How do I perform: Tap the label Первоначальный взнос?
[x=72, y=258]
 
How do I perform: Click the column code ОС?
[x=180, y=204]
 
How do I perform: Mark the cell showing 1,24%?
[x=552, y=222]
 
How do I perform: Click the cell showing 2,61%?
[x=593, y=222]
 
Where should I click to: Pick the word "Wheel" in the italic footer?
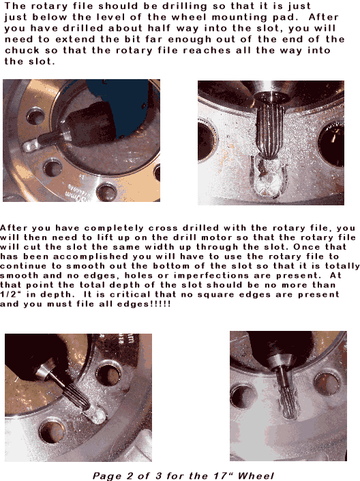256,476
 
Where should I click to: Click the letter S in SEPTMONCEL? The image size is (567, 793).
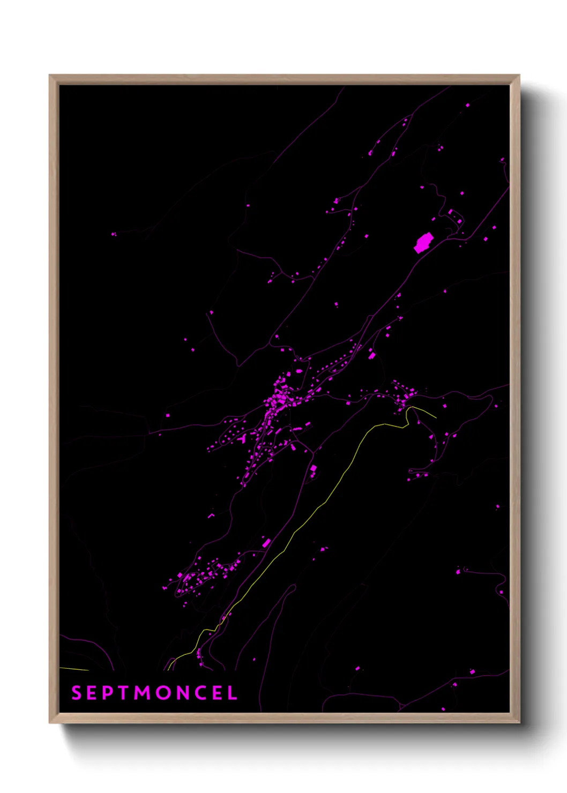pyautogui.click(x=77, y=693)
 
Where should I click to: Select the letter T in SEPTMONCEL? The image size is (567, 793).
pyautogui.click(x=124, y=693)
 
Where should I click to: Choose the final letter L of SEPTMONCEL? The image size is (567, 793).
pyautogui.click(x=233, y=693)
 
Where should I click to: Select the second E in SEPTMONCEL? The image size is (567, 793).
pyautogui.click(x=219, y=693)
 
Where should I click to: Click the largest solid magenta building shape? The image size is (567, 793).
pyautogui.click(x=423, y=243)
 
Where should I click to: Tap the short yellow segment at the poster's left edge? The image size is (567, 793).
pyautogui.click(x=74, y=669)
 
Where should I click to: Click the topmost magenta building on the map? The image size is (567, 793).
pyautogui.click(x=467, y=105)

* * *

### THE REQUEST
Rewrite all the records above, changing every "magenta" to "pink" and keeping everything else the same. Leave the pictures out.

### EXPECTED OUTPUT
How do I perform: Tap the label Первоначальный взнос?
[x=72, y=258]
 
How do I perform: Click the column code ОС?
[x=180, y=204]
 
How do I perform: Mark the cell showing 1,24%?
[x=552, y=222]
 
How do I perform: Click the cell showing 2,61%?
[x=593, y=222]
 
Where should I click to: Pick the word "Wheel" in the italic footer?
256,476
 
Where should I click to: Click the letter S in SEPTMONCEL? The image size is (567, 793).
pyautogui.click(x=77, y=693)
 
Where should I click to: Select the letter T in SEPTMONCEL? The image size is (567, 793).
pyautogui.click(x=124, y=693)
 
Where should I click to: Choose the final letter L of SEPTMONCEL? The image size is (567, 793).
pyautogui.click(x=233, y=693)
 
Where should I click to: Select the second E in SEPTMONCEL? The image size is (567, 793).
pyautogui.click(x=219, y=693)
 
Where should I click to: Click the largest solid pink building shape? The image size is (567, 793).
pyautogui.click(x=423, y=243)
 
Where should I click to: Tap the short yellow segment at the poster's left edge? The image size is (567, 793).
pyautogui.click(x=74, y=669)
 
Where should I click to: Click the topmost pink building on the map? The image size is (567, 793).
pyautogui.click(x=467, y=105)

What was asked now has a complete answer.